GIVEN EXERCISE 1> List each line in the listing that contains the string "height". Case matters.

SELECTED EXTRACT>
-*-

It's not something we should be shooting for, but we're on a bit of a hot streak when it comes to global temperatures. Newly released data on the Earth's climate has revealed that 2016 saw the hottest May on record, marking the 13th successive time a monthly global temperature record has been broken as the atmospheric concentration of carbon dioxide, the main reason for this warming trend, hits new levels over the South Pole.

The data released by NASA and the US National Oceanic and Atmospheric Administration (NOAA) shows average global temperatures for May over land and ocean surfaces were 0.87° C (1.57° F) higher than the 20th century average of 14.8° C (58.6° F). This surpassed the previous record set in May 2015 by 0.02° C (0.04° F).

Temperature records have tumbled over the past year or so. Across 2015, average global temperatures were 0.76° C (1.4° F) higher than the 20th century average, and a whole degree (1.8° F) higher than the 19th century average. NOAA's records show this is the 13th consecutive month where the mercury has hit new heights for that particular time of year.

A strong El Niño pattern, which allows stored heat to escape from the ocean and influence temperatures and weather patterns, has been a factor in these record-breaking figures, but scientists say that mounting carbon emissions are the underlying reason.

"The state of the climate so far this year gives us much cause for alarm," says David Carlson, Director of the World Climate Research Programme. "Exceptionally high temperatures. Ice melt rates in March and May that we don't normally see until July. Once-in-a-generation rainfall events. The super El Niño is only partly to blame. Abnormal is the new normal."

When it comes to carbon dioxide in the atmosphere, 350 parts per million (ppm) is the concentration that experts consider safe. But the continued burning of fossil fuels has pumped so much excess CO2 into the atmosphere that concentration has risen beyond the 400 ppm mark at different monitoring stations around the world. Now, NOAA is reporting that the South Pole is the latest location to be tipped over this symbolic, and dangerous, threshold for the first time in four million years.

-*-

INFORMATION SUPPLIED>
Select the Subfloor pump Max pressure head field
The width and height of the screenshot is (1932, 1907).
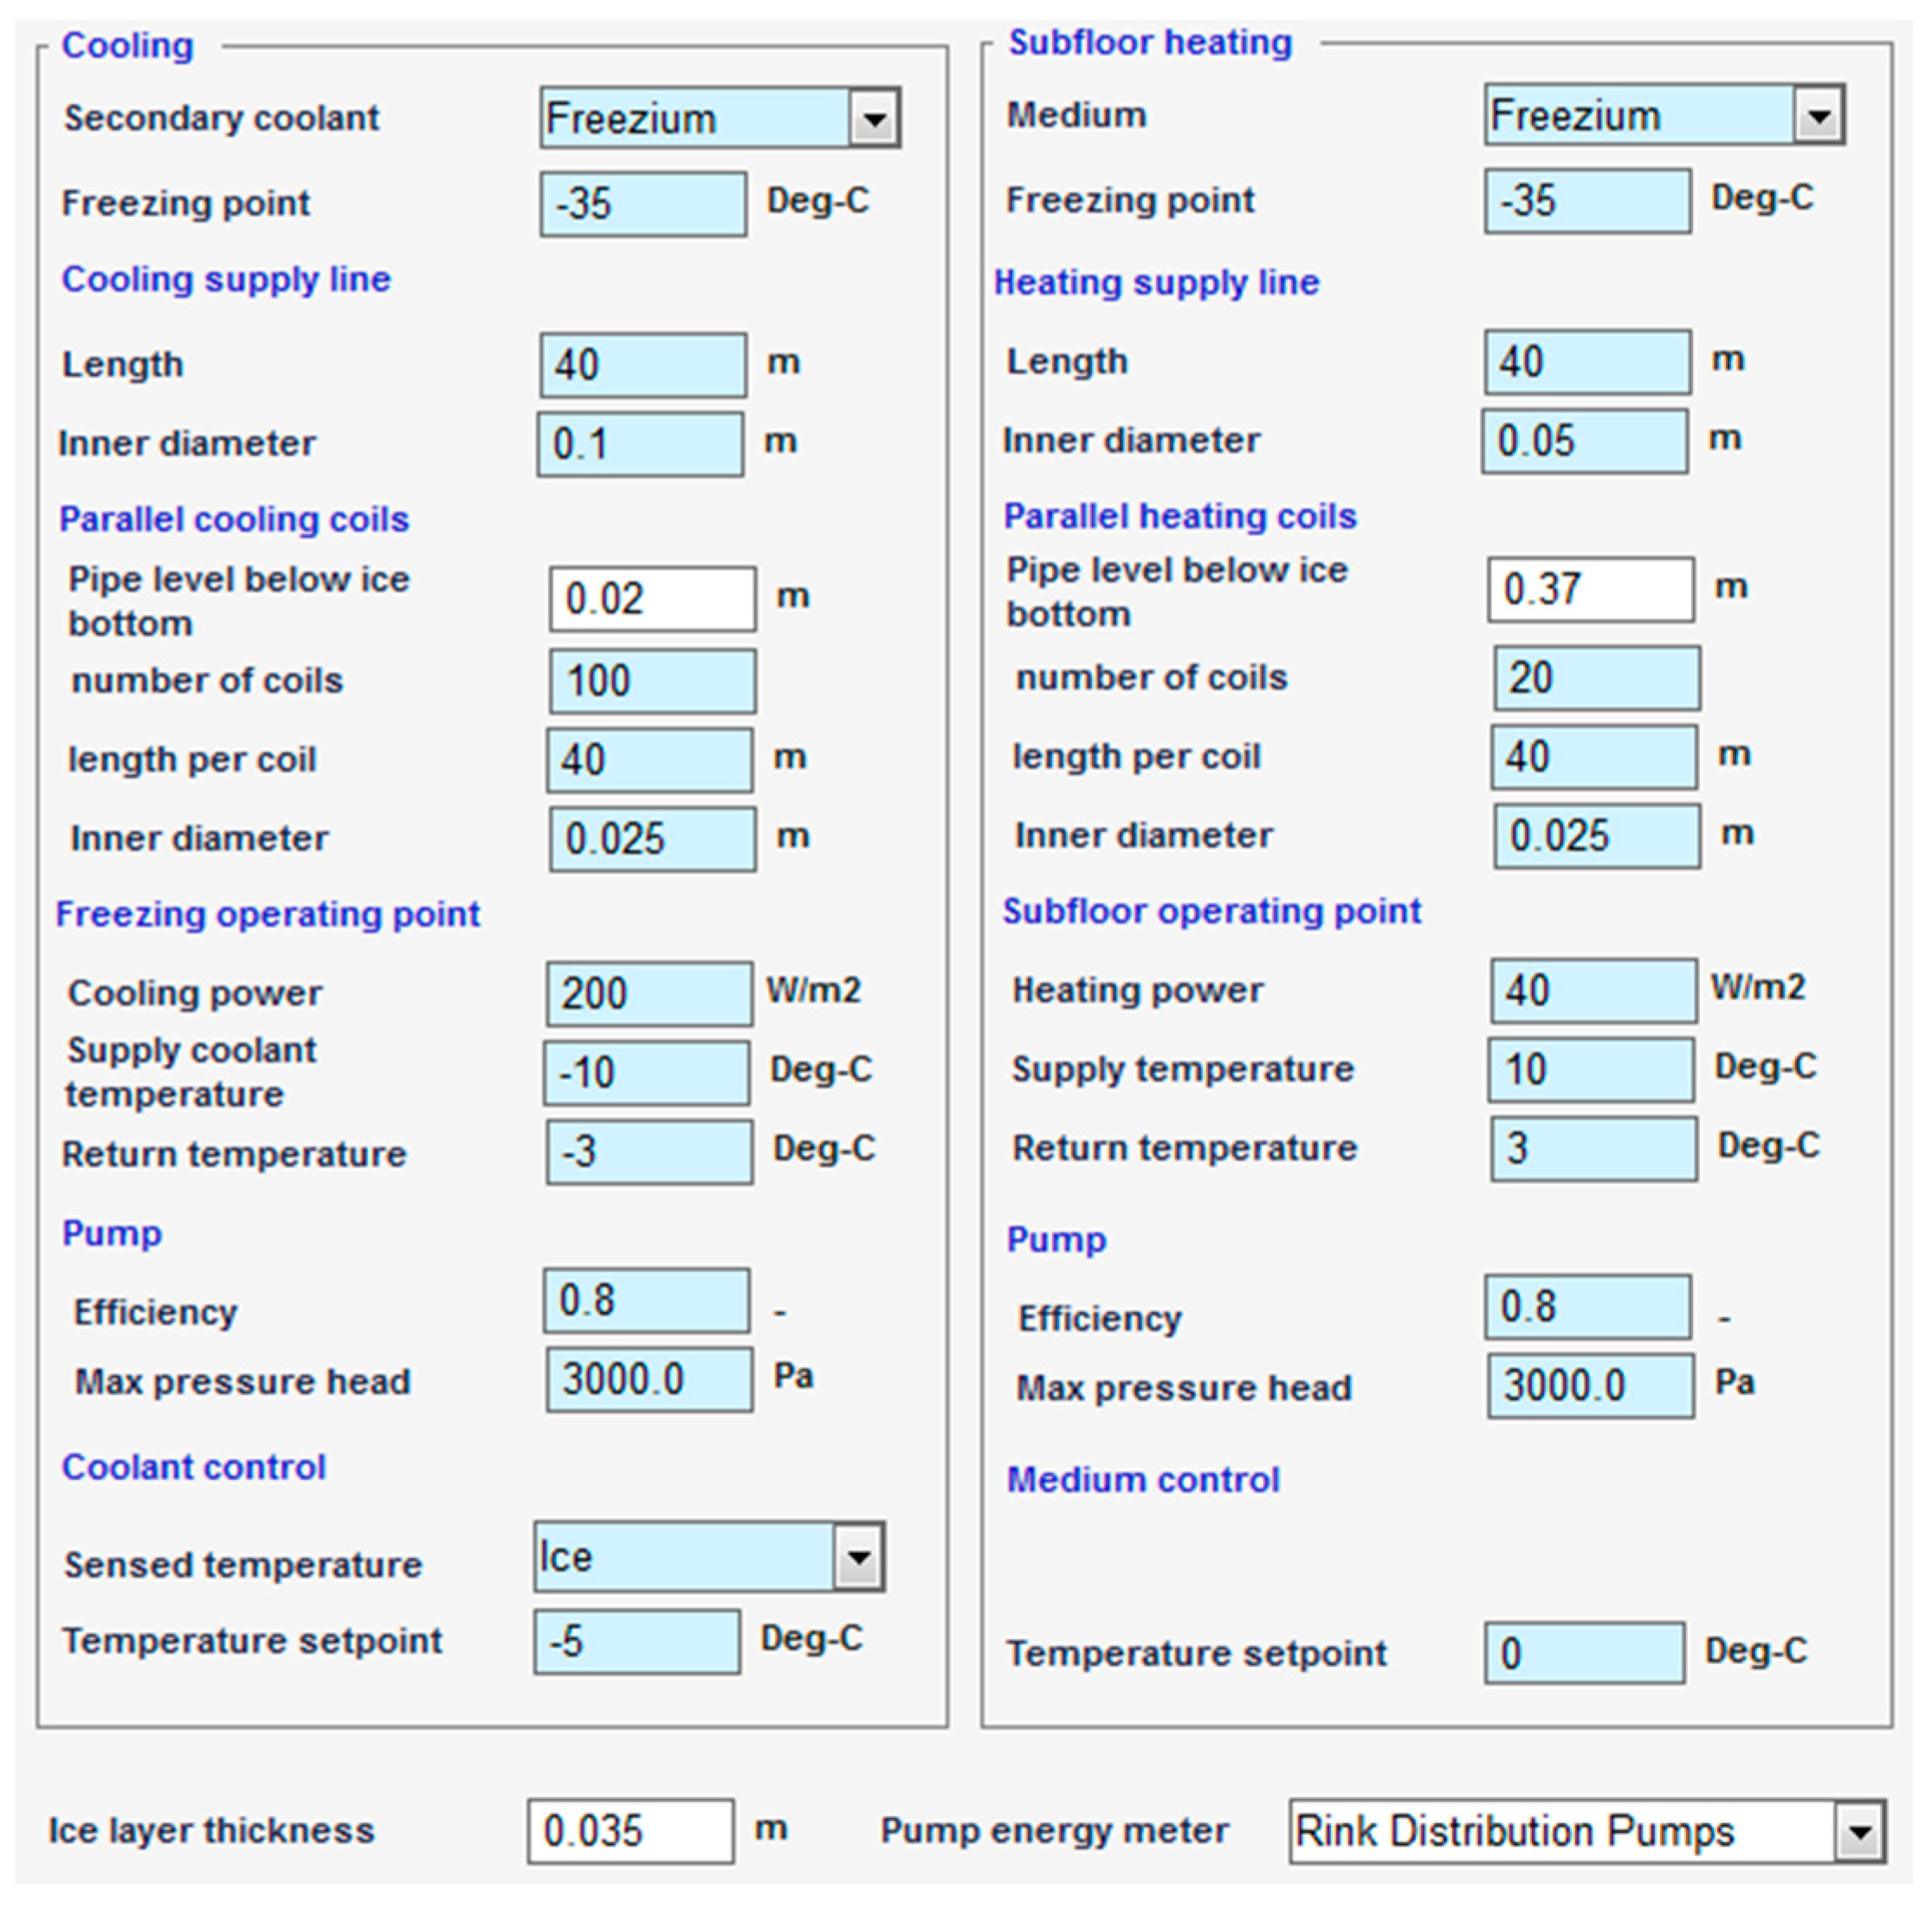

-*-

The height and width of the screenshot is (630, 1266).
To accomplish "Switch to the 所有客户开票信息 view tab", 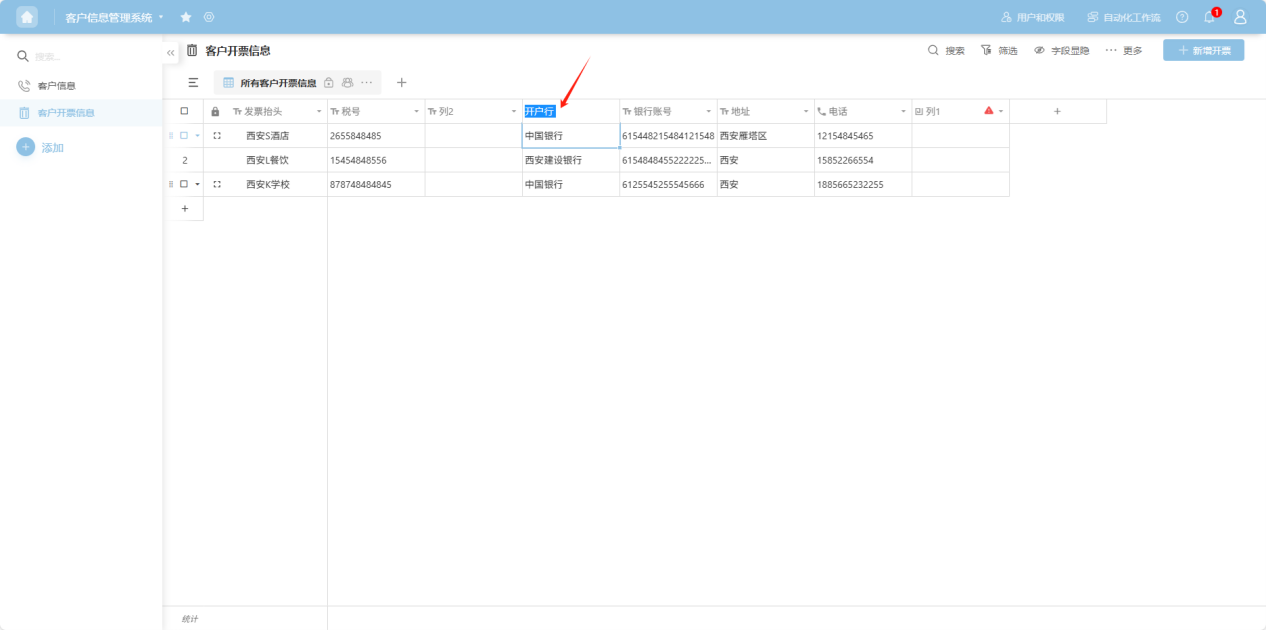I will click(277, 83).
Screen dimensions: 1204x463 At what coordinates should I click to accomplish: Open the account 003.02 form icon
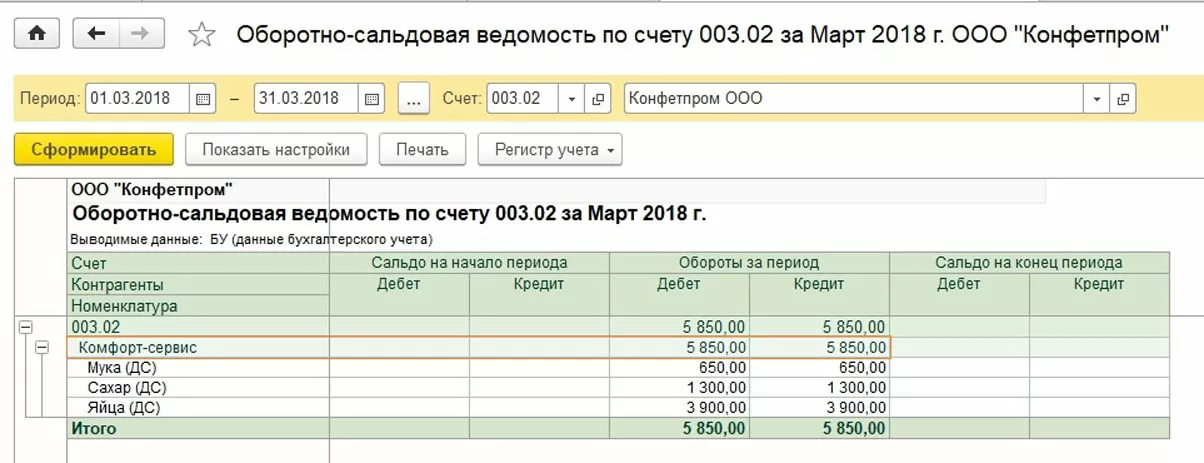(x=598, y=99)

-*-

GIVEN EXERCISE 2> Translate this sentence from the article on global temperatures into Spanish: "This surpassed the previous record set in May 2015 by 0.02° C (0.04° F)."

FULL ANSWER 1>
The width and height of the screenshot is (1932, 1907).
The height and width of the screenshot is (630, 1266).

FULL ANSWER 2> Esto superó el récord anterior, establecido en mayo de 2015, por 0,02 °C (0,04 °F).